Mathis est un très bon coéquipier. Ce n’est pas un garçon qui s’extériorise énormément, en tout cas avec nous. Après, dans le groupe je sais qu’il est très bien intégré. Petit point de vigilance : sur les horaires, de temps en temps. Il n’est jamais en retard mais jamais trop en avance (rires). Il faut toujours un dernier mais c’est embêtant quand le dernier est toujours le même (sourires). Il n’est pas dans ce truc-là mais RAS concernant Mathis sur le comportement et les attitudes en sélection. C’est un bon garçon, très investi aux entraînements, respectueux. Il y a zéro problème avec Mathis.

Même si c’est devenu un peu moins exceptionnel que par le passé, ce n’est pas si fréquent qu’un garçon signe pro à l’âge de 17 ans. Peux-tu nous rappeler quels autres 2006 que Mathys ont déjà paraphé un contrat professionnel ?

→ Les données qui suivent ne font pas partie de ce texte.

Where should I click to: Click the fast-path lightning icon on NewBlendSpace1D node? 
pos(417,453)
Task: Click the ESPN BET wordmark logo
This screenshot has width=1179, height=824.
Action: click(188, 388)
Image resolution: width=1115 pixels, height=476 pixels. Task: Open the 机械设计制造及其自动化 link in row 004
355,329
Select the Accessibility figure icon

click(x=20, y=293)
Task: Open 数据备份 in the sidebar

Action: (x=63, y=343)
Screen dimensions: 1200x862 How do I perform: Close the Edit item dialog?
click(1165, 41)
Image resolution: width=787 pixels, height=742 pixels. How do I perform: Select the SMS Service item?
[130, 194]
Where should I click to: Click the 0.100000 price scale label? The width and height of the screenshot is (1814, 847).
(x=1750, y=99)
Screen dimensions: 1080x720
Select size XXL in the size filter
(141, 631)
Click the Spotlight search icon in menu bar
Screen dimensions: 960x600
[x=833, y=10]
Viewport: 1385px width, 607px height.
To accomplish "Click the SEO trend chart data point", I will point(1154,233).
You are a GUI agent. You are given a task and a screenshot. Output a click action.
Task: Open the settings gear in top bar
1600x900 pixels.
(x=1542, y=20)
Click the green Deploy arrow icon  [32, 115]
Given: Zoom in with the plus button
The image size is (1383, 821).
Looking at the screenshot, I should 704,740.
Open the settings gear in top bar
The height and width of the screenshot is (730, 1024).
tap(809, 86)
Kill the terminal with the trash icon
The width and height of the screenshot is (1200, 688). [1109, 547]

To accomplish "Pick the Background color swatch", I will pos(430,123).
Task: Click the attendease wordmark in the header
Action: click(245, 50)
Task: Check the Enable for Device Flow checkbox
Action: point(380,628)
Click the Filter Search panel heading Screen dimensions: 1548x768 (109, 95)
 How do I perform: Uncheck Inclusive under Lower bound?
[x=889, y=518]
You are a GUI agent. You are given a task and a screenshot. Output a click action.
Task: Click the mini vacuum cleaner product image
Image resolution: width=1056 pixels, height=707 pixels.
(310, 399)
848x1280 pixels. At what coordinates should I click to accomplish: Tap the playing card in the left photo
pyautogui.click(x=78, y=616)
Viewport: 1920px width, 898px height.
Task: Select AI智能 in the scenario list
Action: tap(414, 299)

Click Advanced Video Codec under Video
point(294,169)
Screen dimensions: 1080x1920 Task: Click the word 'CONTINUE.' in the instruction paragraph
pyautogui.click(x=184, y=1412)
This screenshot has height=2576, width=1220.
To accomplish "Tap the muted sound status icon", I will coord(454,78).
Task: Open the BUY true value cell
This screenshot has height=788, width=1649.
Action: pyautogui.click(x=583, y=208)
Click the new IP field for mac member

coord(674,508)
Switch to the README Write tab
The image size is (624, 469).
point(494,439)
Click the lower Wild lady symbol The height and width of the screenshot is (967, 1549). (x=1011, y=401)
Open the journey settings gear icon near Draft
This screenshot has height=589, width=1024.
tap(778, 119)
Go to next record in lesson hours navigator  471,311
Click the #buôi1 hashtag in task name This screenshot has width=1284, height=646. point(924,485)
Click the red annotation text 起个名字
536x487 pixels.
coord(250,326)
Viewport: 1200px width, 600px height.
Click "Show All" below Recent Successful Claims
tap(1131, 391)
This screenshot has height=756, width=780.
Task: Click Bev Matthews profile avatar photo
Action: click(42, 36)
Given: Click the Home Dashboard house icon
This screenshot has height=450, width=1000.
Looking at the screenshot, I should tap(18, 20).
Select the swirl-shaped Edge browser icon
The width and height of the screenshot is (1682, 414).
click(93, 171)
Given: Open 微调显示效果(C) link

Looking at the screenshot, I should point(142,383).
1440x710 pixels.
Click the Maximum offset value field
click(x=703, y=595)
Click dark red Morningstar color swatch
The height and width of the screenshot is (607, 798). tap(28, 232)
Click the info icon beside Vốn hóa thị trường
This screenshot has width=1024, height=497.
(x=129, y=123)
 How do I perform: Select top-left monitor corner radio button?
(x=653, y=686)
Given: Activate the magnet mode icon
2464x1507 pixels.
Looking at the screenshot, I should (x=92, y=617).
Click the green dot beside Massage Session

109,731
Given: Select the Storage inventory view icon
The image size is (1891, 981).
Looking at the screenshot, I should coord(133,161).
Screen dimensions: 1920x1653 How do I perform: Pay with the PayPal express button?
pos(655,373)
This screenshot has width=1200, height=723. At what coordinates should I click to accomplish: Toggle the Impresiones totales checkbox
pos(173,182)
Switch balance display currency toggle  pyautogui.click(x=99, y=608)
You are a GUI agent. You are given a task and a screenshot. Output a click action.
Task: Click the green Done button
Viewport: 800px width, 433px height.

Junior Kroupi a signé pro à Lorient dès le mois de juin dernier, et il a été appelé pour la première fois dans le groupe pro le week-end dernier lors du match nul et vierge des Merlus contre Marseille. Tidiam Gomis a signé pro à Caen l’été dernier. Daouda Traoré en a fait de même avec Nice à l'automne. Et il y a bien sûr Warren Zaïre-Emery. Lui c’est un cas un peu à part, il a déjà joué une bonne vingtaine de matches toutes compétitions confondues cette saison avec le PSG, que ce soit en Ligue 1, en Coupe de France ou en Ligue des Champions. Je l’ai eu en équipe de France U16 mais il est désormais surclassé, il compte plusieurs sélections en équipe de France U19.

C’est vrai que la précocité, on la voit de plus en plus. Avant on n’avait pas ce phénomène-là à gérer. Aujourd’hui on est souvent hors des dates FIFA en sélection. Hors dates FIFA les clubs n’ont pas l’obligation de nous mettre à disposition les joueurs. Comme Junior Kroupi à Lens et Fodé Sylla à Lens s’entraînent régulièrement avec les pros…. Avant on n’avait pas ce genre de problématique à régler. Ce n’était que des jeunes joueurs qui étaient tranquillement sous contrat aspirant dans leur club. La précocité fait que des joueurs avancent beaucoup, sont surclassés et sont vite protégés par les clubs français en signant pro. Ça c’est une bonne chose pour le coup.

Le fait que les plus précoces et les plus avancés ne soient pas tenus par leur club hors date FIFA de nous rejoindre peut poser des problèmes. Heureusement je n’ai pas ce souci, que ce soit avec Sainté ou avec les autres clubs. Tout le monde joue le jeu et ça, c’est cool ! C’est une satisfaction, on a de très bonnes relations avec tous les clubs, notamment avec l’ASSE.

Avec qui échanges-tu au sein de l’ASSE au sujet de Mathis ? Avec le directeur du centre ou avec l’entraîneur de la réserve ?

J’ai très souvent Laurent Huard au téléphone. J’appelle rarement les coaches, j’ai plutôt tendance à appeler les directeurs de centre. Dans les échanges que je peux avoir avec tous les clubs ayant des joueurs susceptibles de nous intéresser, on fait un point en amont pour savoir si le garçon concerné est dans les clous en termes d’état d’esprit et de mentalité. C’est très important pour nous de sélectionner des joueurs qui n’ont pas de problèmes en club parce qu’il faut mériter d’être en équipe de France. Il nous est arrivé par le passé de ne pas prendre des joueurs de qualité mais dont le comportement en club n’était pas en adéquation. Si le club nous dit : « Jean-Luc, il ne mérite pas » … On est à l’écoute des clubs à cet âge-là. L’idée n’est pas de faire venir en sélection un joueur qui se comporte mal dans son club.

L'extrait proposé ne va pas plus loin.